Dios no quería un pueblo poseído ni oprimido por demonios, y así envió a Jesús, el libertador, para liberar a los cautivos. Jesús no oró por ellos para liberarlos. Expulsó a los demonios. Después dio a Sus discípulos autoridad para hollar serpientes y escorpiones y sobre toda fuerza del enemigo, con la garantía de que nada de ninguna manera les haría daño. (Lucas 10:19).
Dios no quería que nadie se perdiera, por lo que envió a Su unigénito Hijo para que todo aquel que creyera en Él, no se perdiera sino que tuviera vida eterna (Juan 3:16). Jesús no ora por la salvación de la gente. Derramó Su sangre y por medio de ello, los perdonó de sus pecados y los salvó.
Después comisionó a Sus discípulos a que fueran, enseñaran, bautizaran (Mat. 28:18-20). Ciertamente hemos de orar por la salvación de las personas. Pero con frecuencia, es lo más lejos que vamos. Incluso hemos recibido autoridad para perdonar pecados. “A quienes remitiereis los pecados, les son remitidos; y a quienes se los retuviereis, les son retenidos” (Juan 20:23).
Esta autoridad para perdonar pecados ofende a nuestras mentes, pero considera la fuerza de la declaración que le precede en el versículo 21 “Entonces Jesús les dijo otra vez: Paz a vosotros. Como me envió el Padre, así también yo os envío” (Juan 20:21). EL Padre envió a Jesús, portando la misma vida de la que Él, el Padre era. En el poder y en la autoridad de esa vida, Jesús no sólo operó en nombre de Dios, sino que fue Dios. Era la vida de Dios. A lo largo de su evangelio, Juan late con la idea de que cualquiera que crea en Jesús, tiene esta vida en su interior también. ¡Piensa en eso!
Ni somos ni jamás podremos ser el Salvador.

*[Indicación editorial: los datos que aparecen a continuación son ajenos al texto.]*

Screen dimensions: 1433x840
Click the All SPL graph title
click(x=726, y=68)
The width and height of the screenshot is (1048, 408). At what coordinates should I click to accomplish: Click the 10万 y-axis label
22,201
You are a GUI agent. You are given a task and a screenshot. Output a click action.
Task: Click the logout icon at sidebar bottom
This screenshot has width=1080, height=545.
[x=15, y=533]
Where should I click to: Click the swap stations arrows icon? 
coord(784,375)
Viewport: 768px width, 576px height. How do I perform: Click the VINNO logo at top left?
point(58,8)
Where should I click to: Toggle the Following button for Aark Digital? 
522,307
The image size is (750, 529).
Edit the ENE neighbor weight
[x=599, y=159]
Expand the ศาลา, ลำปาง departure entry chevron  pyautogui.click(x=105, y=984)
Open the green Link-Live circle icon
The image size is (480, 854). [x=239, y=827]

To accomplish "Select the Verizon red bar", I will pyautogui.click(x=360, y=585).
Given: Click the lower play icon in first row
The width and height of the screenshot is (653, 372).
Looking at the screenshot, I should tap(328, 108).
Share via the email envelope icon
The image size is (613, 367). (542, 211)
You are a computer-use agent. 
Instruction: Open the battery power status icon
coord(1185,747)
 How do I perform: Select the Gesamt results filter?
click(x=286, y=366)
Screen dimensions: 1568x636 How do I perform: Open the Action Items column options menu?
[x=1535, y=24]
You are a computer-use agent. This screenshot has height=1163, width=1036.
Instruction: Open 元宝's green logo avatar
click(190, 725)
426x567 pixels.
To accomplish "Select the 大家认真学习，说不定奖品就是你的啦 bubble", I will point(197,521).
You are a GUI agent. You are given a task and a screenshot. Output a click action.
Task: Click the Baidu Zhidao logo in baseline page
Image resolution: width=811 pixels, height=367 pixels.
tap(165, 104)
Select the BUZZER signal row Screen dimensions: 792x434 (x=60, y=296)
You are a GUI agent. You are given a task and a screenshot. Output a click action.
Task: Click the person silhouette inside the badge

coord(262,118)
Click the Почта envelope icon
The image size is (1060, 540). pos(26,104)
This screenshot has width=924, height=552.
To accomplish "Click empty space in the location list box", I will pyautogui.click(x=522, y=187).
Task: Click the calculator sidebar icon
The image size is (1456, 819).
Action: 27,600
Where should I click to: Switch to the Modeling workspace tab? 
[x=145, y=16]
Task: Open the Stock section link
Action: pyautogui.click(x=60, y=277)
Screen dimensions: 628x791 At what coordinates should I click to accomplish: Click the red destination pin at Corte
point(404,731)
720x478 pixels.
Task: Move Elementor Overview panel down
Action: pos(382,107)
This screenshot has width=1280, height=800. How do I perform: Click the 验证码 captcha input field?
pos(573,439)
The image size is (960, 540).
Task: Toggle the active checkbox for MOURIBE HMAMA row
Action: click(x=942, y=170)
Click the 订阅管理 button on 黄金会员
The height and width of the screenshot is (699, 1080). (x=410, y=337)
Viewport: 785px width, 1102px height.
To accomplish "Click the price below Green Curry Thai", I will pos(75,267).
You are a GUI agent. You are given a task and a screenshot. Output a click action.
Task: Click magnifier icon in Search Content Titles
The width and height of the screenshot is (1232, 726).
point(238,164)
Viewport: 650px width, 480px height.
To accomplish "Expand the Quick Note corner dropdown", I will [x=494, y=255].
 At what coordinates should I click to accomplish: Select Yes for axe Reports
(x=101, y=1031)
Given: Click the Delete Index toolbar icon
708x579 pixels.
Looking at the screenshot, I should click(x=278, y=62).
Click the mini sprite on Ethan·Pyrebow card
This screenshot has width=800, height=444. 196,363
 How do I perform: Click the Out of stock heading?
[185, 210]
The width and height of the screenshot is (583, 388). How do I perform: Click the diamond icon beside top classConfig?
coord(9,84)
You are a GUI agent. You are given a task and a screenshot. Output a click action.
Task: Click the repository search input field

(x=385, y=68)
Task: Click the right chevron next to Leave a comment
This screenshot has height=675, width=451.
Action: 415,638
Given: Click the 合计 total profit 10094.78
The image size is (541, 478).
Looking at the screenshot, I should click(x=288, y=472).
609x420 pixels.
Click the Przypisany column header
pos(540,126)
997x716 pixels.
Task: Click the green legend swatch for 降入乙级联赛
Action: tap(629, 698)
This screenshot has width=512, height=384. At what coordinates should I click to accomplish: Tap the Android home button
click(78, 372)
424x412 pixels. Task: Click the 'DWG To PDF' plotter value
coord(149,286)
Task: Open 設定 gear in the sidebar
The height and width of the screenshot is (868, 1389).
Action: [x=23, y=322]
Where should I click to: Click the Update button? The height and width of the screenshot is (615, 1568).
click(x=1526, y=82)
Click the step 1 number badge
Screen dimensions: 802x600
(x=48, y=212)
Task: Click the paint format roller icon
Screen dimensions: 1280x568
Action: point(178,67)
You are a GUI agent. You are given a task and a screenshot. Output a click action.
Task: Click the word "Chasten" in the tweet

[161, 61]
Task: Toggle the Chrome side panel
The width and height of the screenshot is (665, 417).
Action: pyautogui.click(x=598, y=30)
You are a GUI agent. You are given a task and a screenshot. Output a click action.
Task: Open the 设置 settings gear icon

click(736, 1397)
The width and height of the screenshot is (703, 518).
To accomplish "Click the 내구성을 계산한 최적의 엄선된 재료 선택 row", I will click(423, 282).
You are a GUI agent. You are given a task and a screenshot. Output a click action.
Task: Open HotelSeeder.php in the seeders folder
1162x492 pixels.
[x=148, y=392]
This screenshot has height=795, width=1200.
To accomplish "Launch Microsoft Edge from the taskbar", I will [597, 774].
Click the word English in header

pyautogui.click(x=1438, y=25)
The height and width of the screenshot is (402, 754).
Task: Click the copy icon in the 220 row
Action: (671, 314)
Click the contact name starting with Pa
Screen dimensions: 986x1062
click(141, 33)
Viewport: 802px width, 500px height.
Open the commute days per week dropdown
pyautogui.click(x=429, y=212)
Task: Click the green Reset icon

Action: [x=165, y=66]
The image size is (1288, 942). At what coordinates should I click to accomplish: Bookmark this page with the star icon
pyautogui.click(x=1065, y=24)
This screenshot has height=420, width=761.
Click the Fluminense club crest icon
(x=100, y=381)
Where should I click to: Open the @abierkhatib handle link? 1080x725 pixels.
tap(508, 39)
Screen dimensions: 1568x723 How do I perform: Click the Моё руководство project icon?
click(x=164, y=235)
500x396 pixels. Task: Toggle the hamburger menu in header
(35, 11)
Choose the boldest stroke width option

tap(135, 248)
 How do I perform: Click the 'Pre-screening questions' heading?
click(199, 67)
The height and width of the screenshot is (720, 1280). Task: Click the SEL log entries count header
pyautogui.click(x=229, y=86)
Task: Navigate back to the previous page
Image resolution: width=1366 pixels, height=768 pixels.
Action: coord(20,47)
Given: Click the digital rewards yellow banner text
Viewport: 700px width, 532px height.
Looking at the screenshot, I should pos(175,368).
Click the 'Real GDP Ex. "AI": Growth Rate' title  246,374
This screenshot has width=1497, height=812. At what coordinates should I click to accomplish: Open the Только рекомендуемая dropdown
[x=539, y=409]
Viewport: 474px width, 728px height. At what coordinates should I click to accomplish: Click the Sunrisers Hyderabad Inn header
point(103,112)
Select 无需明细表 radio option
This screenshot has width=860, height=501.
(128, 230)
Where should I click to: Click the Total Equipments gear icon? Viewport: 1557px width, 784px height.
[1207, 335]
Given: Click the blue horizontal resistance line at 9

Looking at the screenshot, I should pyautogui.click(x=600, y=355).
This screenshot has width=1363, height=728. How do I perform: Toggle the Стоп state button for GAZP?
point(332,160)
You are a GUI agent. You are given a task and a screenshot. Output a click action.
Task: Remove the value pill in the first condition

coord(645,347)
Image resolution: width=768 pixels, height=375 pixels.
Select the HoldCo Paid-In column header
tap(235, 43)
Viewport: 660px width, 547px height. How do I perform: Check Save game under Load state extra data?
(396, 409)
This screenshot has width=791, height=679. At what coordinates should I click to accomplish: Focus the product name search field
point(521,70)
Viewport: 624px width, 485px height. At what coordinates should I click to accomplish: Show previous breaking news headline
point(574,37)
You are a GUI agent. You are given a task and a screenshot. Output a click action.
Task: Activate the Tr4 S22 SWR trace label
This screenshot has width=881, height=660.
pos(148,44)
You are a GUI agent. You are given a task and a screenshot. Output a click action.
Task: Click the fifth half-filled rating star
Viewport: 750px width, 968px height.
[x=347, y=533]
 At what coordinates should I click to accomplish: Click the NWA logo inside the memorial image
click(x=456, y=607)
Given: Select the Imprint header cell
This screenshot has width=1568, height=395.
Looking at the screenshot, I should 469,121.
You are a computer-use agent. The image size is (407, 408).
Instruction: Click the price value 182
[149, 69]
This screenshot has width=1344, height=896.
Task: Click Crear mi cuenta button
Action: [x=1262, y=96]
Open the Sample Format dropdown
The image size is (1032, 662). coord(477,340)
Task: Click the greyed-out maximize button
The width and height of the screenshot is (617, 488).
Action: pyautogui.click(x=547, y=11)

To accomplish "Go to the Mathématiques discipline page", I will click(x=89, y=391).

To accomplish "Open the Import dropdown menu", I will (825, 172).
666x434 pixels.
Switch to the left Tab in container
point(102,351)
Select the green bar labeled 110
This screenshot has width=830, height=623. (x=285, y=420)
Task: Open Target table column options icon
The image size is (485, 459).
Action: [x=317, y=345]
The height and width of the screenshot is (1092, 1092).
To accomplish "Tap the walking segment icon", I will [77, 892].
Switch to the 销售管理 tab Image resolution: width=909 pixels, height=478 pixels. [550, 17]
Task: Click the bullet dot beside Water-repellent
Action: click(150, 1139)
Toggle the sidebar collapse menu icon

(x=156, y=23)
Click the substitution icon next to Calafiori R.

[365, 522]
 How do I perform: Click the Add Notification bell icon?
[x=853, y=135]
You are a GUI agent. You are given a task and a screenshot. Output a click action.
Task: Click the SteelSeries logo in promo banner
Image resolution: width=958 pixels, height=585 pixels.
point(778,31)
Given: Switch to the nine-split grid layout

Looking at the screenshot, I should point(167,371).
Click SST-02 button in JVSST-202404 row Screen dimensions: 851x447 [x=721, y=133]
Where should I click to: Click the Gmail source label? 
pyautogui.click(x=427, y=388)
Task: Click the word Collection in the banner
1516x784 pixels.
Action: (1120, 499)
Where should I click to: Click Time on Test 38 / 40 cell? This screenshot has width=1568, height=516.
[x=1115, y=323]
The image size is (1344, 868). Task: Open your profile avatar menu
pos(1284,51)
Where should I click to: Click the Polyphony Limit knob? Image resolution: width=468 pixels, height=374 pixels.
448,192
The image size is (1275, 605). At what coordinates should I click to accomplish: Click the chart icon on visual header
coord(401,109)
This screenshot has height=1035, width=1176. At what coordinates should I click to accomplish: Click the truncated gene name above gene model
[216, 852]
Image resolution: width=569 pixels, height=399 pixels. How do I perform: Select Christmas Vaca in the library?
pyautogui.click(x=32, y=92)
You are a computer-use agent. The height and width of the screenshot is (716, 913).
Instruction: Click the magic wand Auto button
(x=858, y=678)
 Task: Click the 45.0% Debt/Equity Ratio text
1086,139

Sólo Jesús es el Salvador. Lo mejor es que dejemos de intentar salvar a la gente en nuestras propias fuerzas. Nadie puede ser salvo por el derramamiento de nuestra sangre como nadie puede ser salvo por la sangre de cabras, de ovejas o toros (Heb. 10:4). Sólo Jesús es el Salvador. Somos expiados sólo por Su sangre preciosa, justa, santa e incorruptible. Gloria a Su santo nombre.
No obstante, nosotros somos Sus testigos. El mensaje del evangelismo hoy día es que la salvación de las almas no puede conseguirse ni jamás se conseguirá por medio de programas, tratados impresos, campañas, etc. sino en manos de los que se atrevan a convertirse como Él: epístolas vivas—Su vida suelta en el mundo.
Al vivir y moverse Él en nosotros, moldeándonos conforme a Su naturaleza, llenándonos con Su Espíritu y derramándonos con Su vida, entonces y solo entonces el mundo verá, llegará a conocer y será ganado para el Rey de reyes y Señor de señores.
“Como Él es, así somos nosotros en este mundo” (1ª Juan 4:17).
¿Qué cosas no ha visto ojo, ni ha oído oído, ni han entrado en corazón de hombre? La revelación del Jesús glorificado y la revelación de Sus crucificados—que portan Su imagen a la gloria.
“Los Crucificados” – Charles Elliott Newbold, Jr.